[DATASET ENTRIES — start]
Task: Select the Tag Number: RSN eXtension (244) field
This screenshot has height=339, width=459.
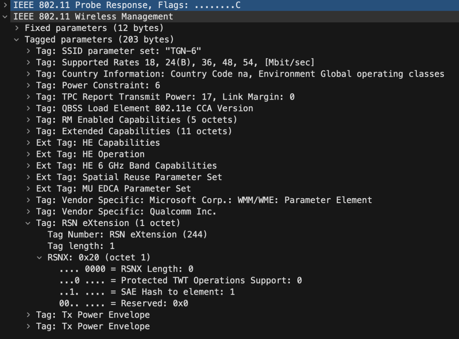Action: 127,235
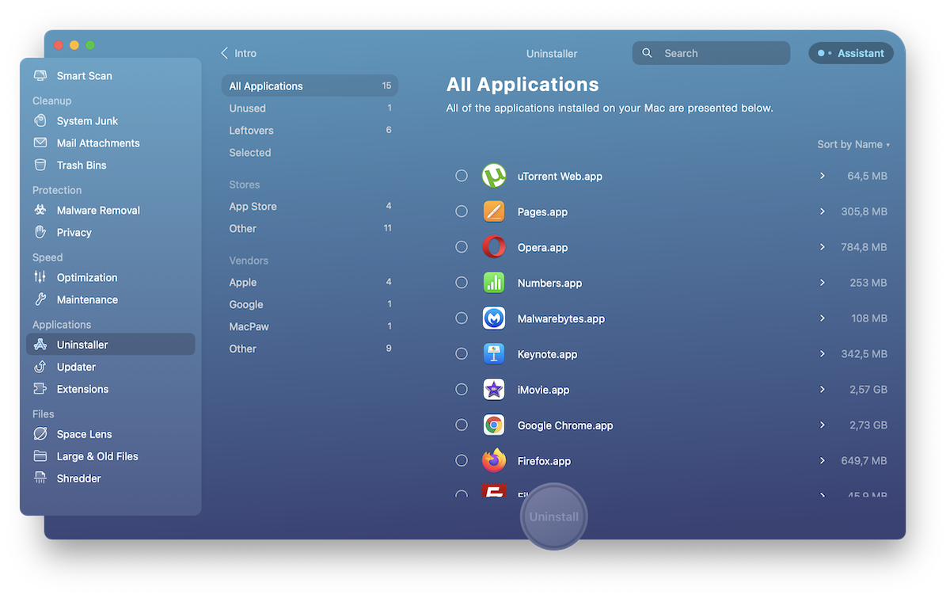The image size is (950, 598).
Task: Mark Opera.app for removal
Action: coord(462,247)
[DATASET ENTRIES — finish]
__TASK TO COMPLETE__:
Make an exact copy of every entry above, but keep the pictures out of it.

__WRITTEN SOLUTION__:
Task: Select the Tag Number: RSN eXtension (244) field
This screenshot has height=339, width=459.
Action: 127,235
The image size is (950, 598).
Task: Mark Opera.app for removal
Action: coord(462,247)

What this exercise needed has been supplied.